— start of Dataset —
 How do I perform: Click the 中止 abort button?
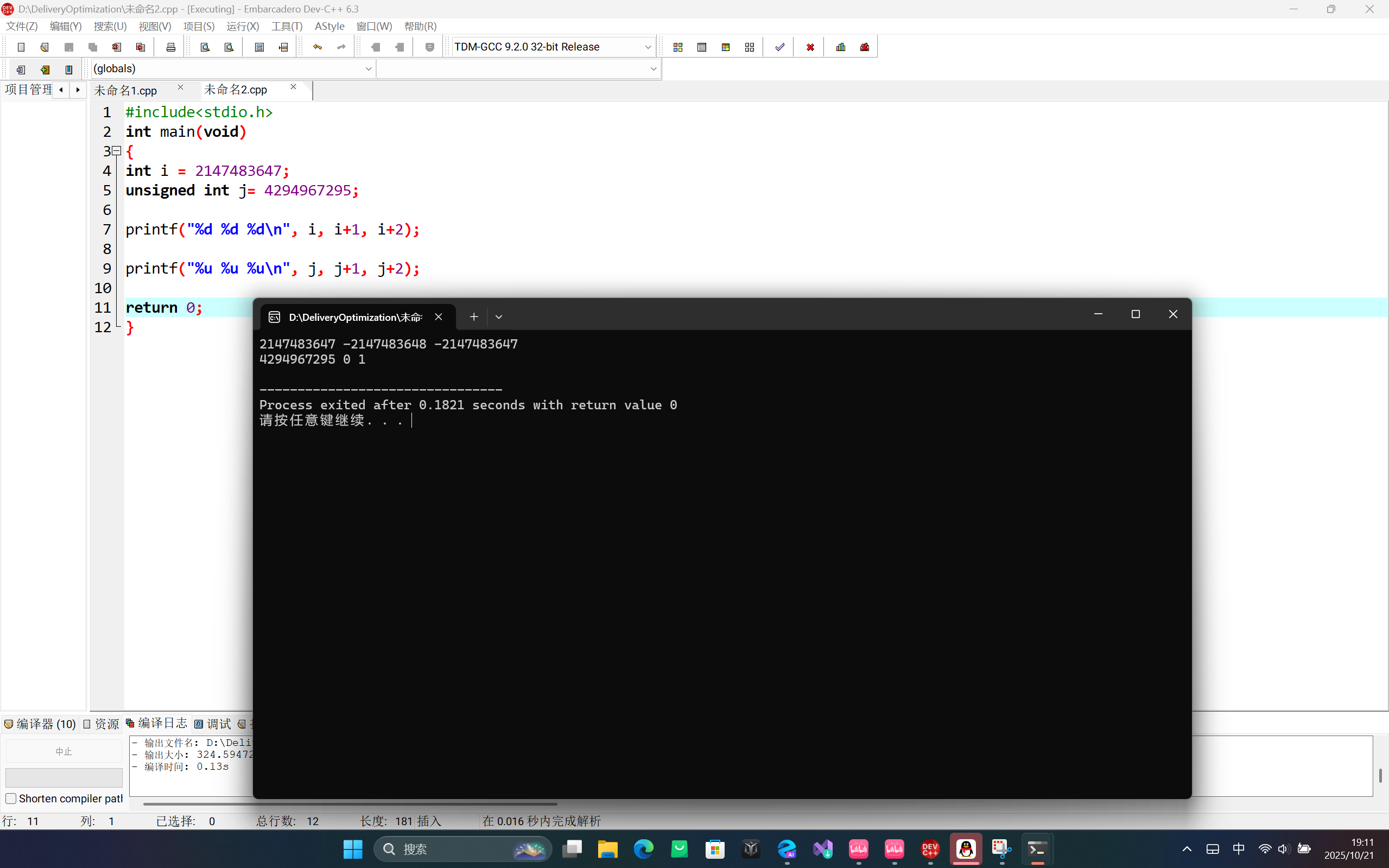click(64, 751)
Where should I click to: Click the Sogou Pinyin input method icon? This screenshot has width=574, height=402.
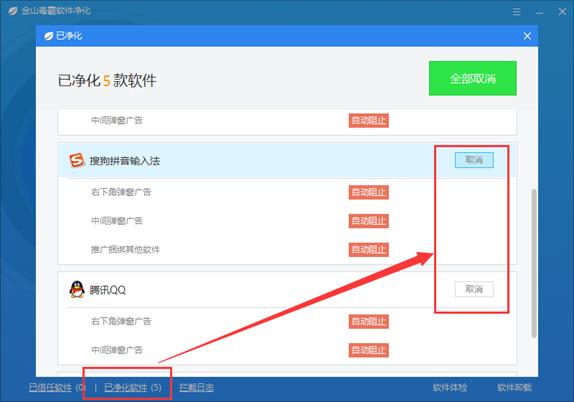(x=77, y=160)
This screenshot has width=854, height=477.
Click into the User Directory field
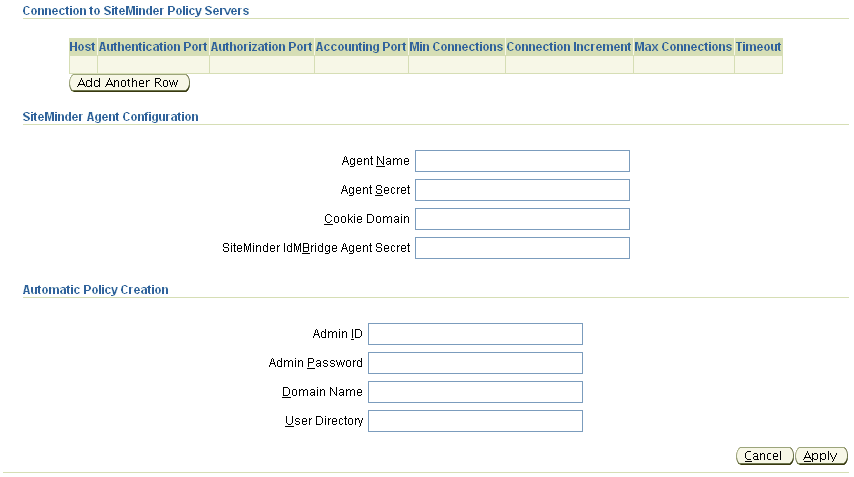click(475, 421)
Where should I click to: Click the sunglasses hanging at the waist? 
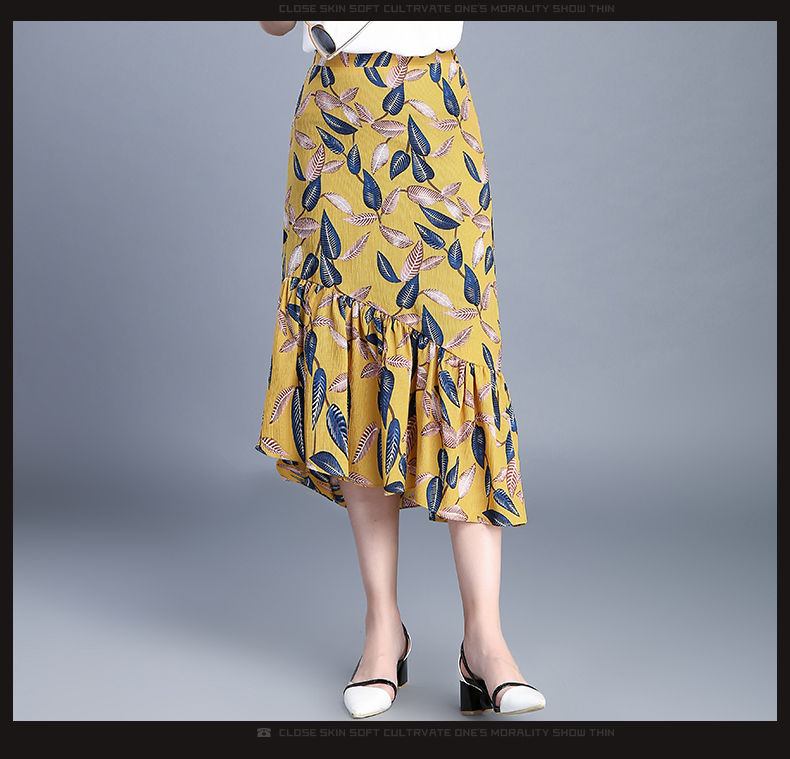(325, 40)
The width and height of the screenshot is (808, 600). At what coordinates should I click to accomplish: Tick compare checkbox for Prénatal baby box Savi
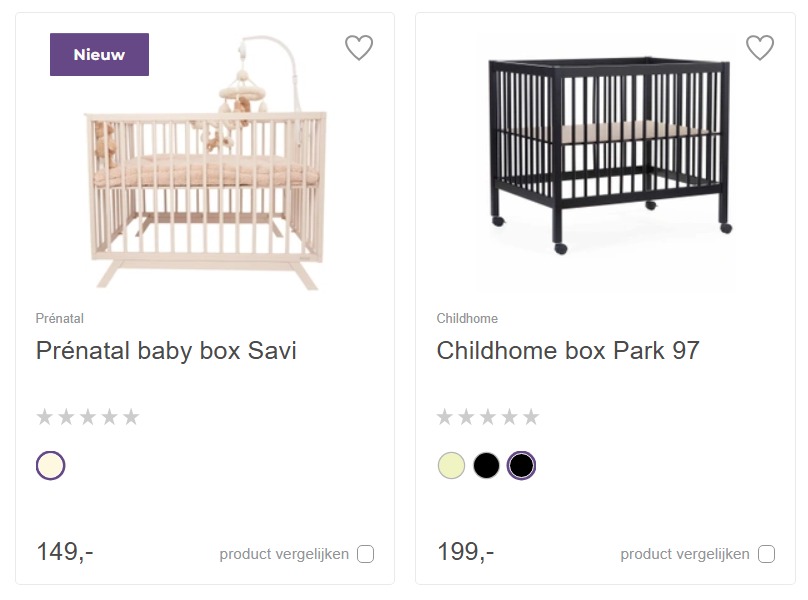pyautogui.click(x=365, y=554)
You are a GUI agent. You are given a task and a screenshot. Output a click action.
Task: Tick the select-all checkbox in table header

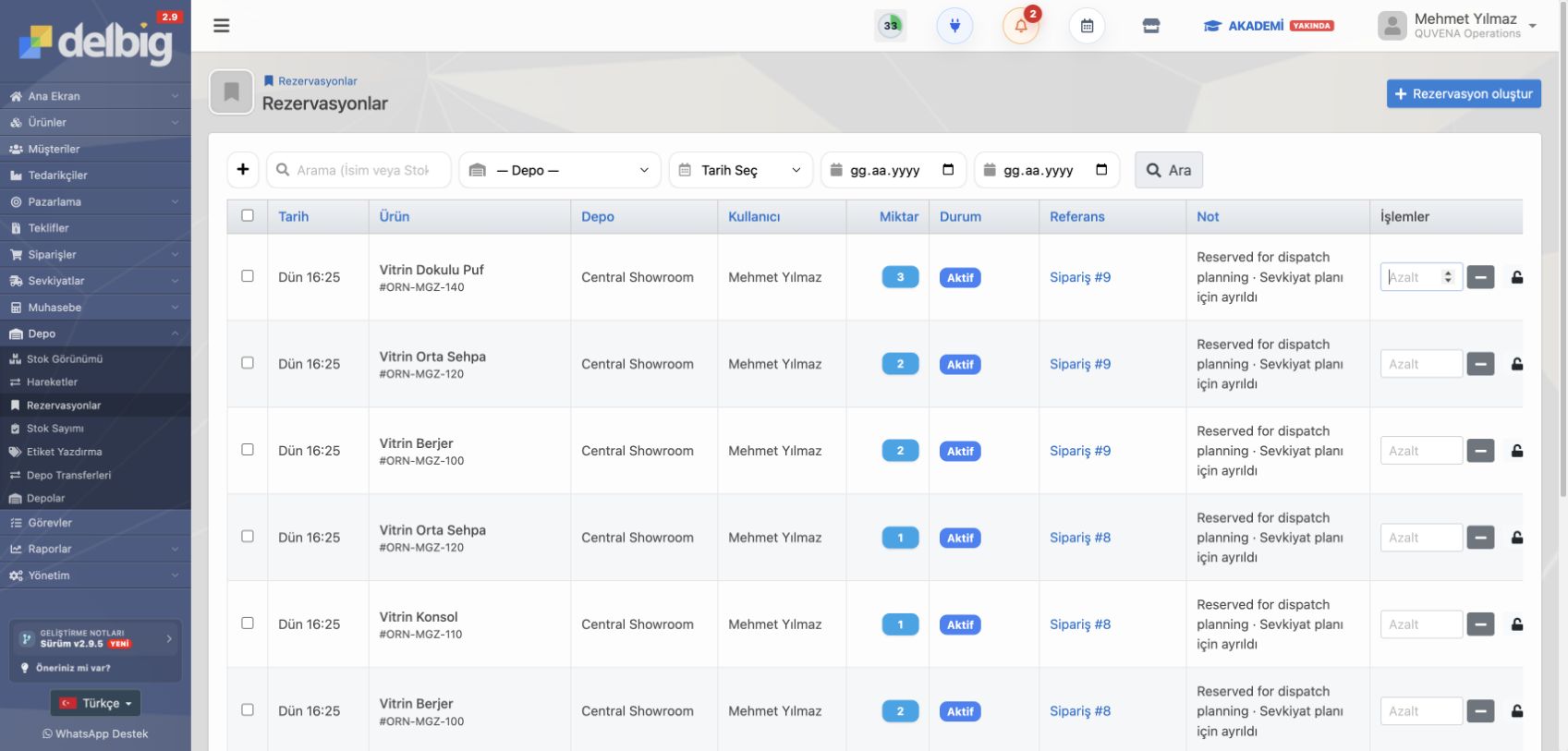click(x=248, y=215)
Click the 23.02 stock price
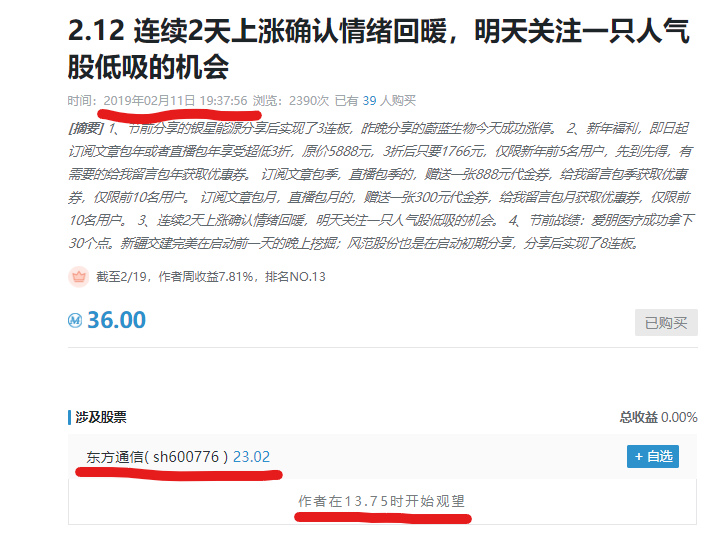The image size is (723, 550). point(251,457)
— end of Dataset —
# Task directions
Reproduce every row above word for word, omitting the pictures.

# Exercise response
 How do I perform: Click the 中止 abort button?
click(64, 751)
Where should I click to: Click the Sogou Pinyin input method icon? This screenshot has width=574, height=402.
(x=77, y=160)
This screenshot has width=854, height=477.
Click into the User Directory field
click(475, 421)
Where should I click to: Click the sunglasses hanging at the waist? 
(325, 40)
The width and height of the screenshot is (808, 600). At what coordinates should I click to accomplish: Tick compare checkbox for Prénatal baby box Savi
pyautogui.click(x=365, y=554)
You are a GUI agent. You are given a task and a screenshot. Output a click action.
Task: Tick the select-all checkbox in table header

click(x=248, y=215)
Click the 23.02 stock price
The image size is (723, 550). point(251,457)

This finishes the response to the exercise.